During the time the works were taking place, the museum remained open, rotating closures of wings. “The winning bet”, said Evelina Christillin president of the Egyptian Museum Foundation, ” was to be able to keep the museumopen in these five years of work: the fact that the museum in 2014 reached a record of visits convinced us it was worth it.” The new lighting, modern showcases, 3-D films with historical photos place the exhibited objects in their historical context and provide visitors with a unique experience.
The museum was founded in 1824 and includes treasures found in digs commissioned by Savoy kings and completed with the finds of Italian Egyptologist Ernesto Schiaparelli. Its collection is considered to be unique since it includes not only masterpieces, but also items that offer a comprehensive picture of daily lives, funerary customs, religion, architecture and philosophy in ancient Egypt.
Museum director Christian Greco, who arrived in Turin 10 months ago aims to make the Egyptian Museum the second-most important in the world, after Cairo. “Our museum needs to be back on the international scene,” Greco said in an interview in front of the ancient Temple of Ellesjia on Tuesday, as the museum showed off its five-year, 50-million-euro ($53.6-million) reinstallation. “For too many years we have been absent. For too many years, the focus has been on building and renovating the museum.”

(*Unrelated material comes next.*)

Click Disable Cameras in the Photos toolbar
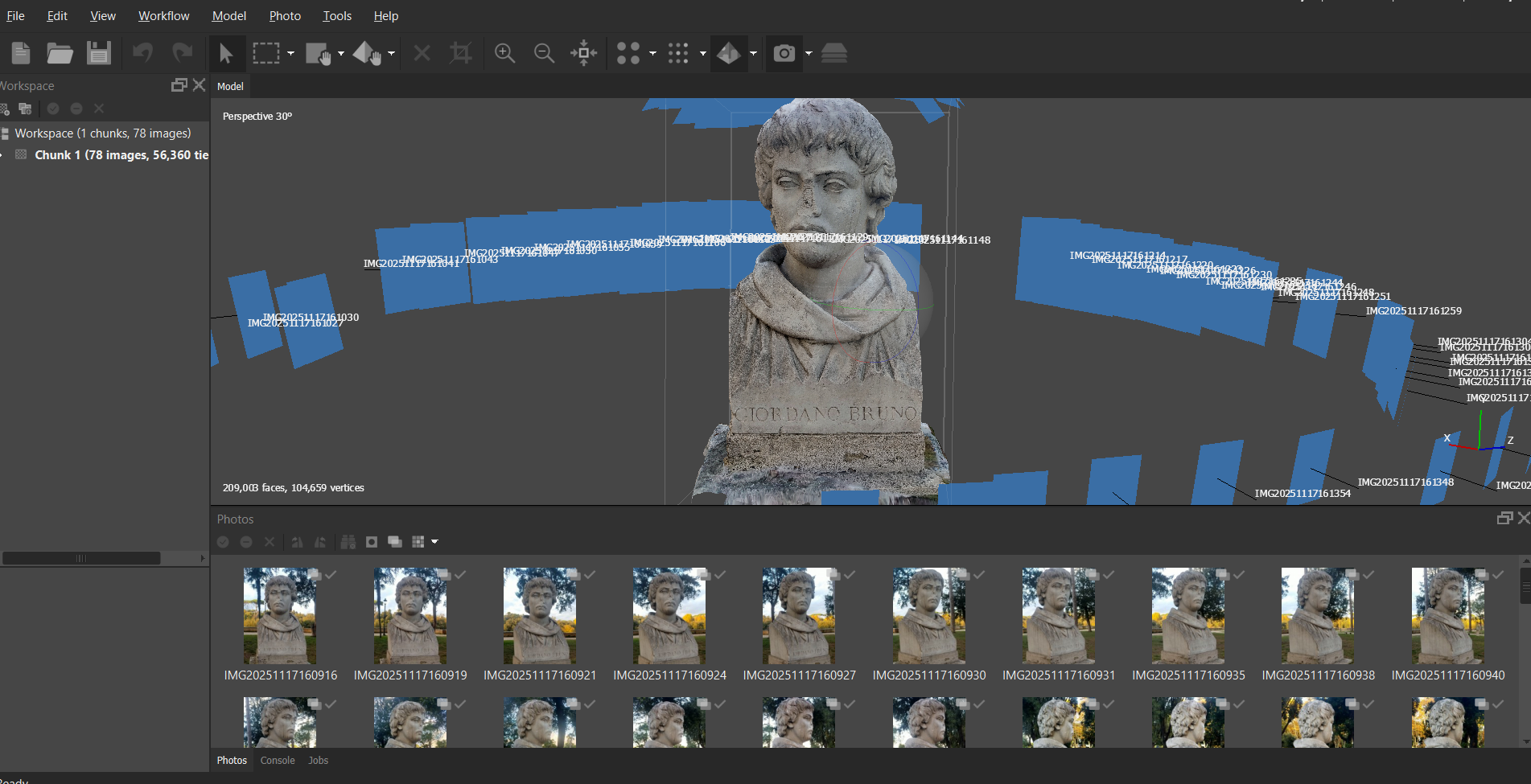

The museum already belongs on the European itinerary of any Egyptologist, amateur or otherwise, along with the British Museum in London, the Louvre in Paris and the Egyptian Museum and Papyrus Collection in Berlin. But Greco’s ambition is to make it a more integral part of the scientific community, restoring its standing to the one it enjoyed when one of Egyptology’s founding figures, Jean-Francois Champollion, famously declared: “The road to Memphis and Thebes passes through Turin.”